But then, of course, your brain starts to buzz with all the possibilities of the amazing stamps on offer - what to do, what to do? Well, here's my starter for ten... a mobile, and possibly one of the trickiest things to photograph that I've ever made! So I'm afraid there are quite a few pictures, trying to capture its essence... and it's well worth clicking on them for a larger view occasionally!
Now my "crafty" name of Butterfly was pretty much an accident - I've never really been much of a lepidopterist, but having adopted the name, I do seem to be drawn to them, craftily at least, quite often.
It all started with a little floristry frame I bought in the Czech Republic. I got three of them at the time, and last time I used one it gave me headaches, so I knew the chances were it would go that way again!
I also added some Perfect Pearls Mist both to the craft mat and onto the paper as I was drying it so that I could create lots of iridescence within the colours.
Then I got busy stamping... I used Archival inks, mainly in Cobalt, Olive and Library Green - either individually or blending them on the stamp - but occasionally I also zhuzhed it up with a bit of Aquamarine!
But others were too asymmetrical for that. I toyed with stamping on tissue and using the reverse, but in the end I decided to go for something more abstract. I used my Viva metallic paints - one in Turquoise and one in Golden Green - to paint the backs of the asymmetrical insects. These are some of the most beautiful iridescent paints I've ever seen!
Then I used one of the lovely Calligraphic Mats stamped in either Library Green or Cobalt Archival to provide some decoration across the gleaming paint.
Then it was UTEE time! And this was where I had one of my accidental brainwaves. As I was adding the UTEE - great for protecting vulnerable antennae, and adding beautiful glossiness, as well as having the effect of intensifying the colours - I realised that it made the wings mouldable. So once everything was safely coated on both sides, I went through again, heating lightly and shaping the wings for flight.

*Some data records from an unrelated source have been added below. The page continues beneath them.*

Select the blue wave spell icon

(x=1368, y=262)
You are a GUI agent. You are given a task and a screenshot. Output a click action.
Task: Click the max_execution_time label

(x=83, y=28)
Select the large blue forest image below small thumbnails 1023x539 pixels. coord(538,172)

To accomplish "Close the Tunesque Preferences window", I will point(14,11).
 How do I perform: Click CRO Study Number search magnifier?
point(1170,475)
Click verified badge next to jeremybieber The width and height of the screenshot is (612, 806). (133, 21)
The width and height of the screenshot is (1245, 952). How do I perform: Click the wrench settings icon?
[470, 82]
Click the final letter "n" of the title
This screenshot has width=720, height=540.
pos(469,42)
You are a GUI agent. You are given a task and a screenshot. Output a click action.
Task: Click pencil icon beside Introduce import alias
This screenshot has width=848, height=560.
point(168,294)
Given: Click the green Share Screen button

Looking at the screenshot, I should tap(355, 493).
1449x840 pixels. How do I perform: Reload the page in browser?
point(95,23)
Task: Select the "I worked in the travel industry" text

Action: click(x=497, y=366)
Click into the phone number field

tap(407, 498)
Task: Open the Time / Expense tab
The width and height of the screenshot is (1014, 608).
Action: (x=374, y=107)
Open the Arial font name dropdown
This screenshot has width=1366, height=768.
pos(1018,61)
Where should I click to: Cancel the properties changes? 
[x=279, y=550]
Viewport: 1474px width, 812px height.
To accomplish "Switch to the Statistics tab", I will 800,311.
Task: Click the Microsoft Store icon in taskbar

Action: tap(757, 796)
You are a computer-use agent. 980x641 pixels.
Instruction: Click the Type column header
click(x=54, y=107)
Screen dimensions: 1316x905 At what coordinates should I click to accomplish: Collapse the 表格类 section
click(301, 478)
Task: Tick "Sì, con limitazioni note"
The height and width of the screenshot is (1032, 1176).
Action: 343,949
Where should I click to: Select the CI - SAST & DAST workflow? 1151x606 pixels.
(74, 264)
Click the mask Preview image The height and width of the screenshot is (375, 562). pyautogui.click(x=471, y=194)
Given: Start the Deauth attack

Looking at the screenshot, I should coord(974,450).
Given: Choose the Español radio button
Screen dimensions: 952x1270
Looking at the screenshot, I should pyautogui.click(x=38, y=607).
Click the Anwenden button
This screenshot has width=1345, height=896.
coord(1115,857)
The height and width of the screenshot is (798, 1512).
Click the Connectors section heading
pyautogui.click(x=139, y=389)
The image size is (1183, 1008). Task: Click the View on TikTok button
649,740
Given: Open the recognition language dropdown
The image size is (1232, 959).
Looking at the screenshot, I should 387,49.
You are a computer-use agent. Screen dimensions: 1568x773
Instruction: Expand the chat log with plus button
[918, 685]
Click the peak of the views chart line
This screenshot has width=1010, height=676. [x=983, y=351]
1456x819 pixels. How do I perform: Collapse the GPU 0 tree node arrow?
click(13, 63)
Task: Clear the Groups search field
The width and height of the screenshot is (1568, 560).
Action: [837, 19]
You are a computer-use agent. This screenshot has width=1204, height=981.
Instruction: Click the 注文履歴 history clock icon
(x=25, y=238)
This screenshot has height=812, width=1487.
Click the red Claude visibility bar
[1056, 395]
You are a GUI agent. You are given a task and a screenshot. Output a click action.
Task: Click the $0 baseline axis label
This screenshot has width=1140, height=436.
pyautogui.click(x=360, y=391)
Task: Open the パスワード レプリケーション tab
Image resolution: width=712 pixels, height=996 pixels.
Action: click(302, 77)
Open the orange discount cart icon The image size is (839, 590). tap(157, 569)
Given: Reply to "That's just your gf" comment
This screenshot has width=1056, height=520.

Let's skip over the part where I tried all sorts of ways to string'em up - raffia, twine, gold wire - and go straight to the elegantly simple solution: ribbon. Not only easier to thread onto than most of those others, but also they were all far more prepared to sit nice and perkily with just the folded ribbon holding them in flight... no need for knots beneath each insect, or glue.
Still fiddly - don't get me wrong! - to get them all threaded in the right order, the right way up, balancing the different insects and heights. But eventually I was pretty happy...
Cue lots of fun and swearing as I attempted to glue minute portions of glossy butterfly to a single twig within the frame at exactly the angle required.
And then a couple just balancing on the upright tower part at the centre... more angling, more bad words, and a bit of cheating by tucking bits of dragonfly into the weave of the twigs!
Thank you for sticking with me through one of my trademark lengthy posts. I've tried to give you some idea of the journey and some idea of the finished piece... Of course the real joy lies in the movement as the butterflies and dragonflies flutter in the breeze. (Not when you're trying to take photographs of it in a biting wind, though!) I'll have some more projects to share with you through the course of the month, but for now I'll wish you very happy crafting.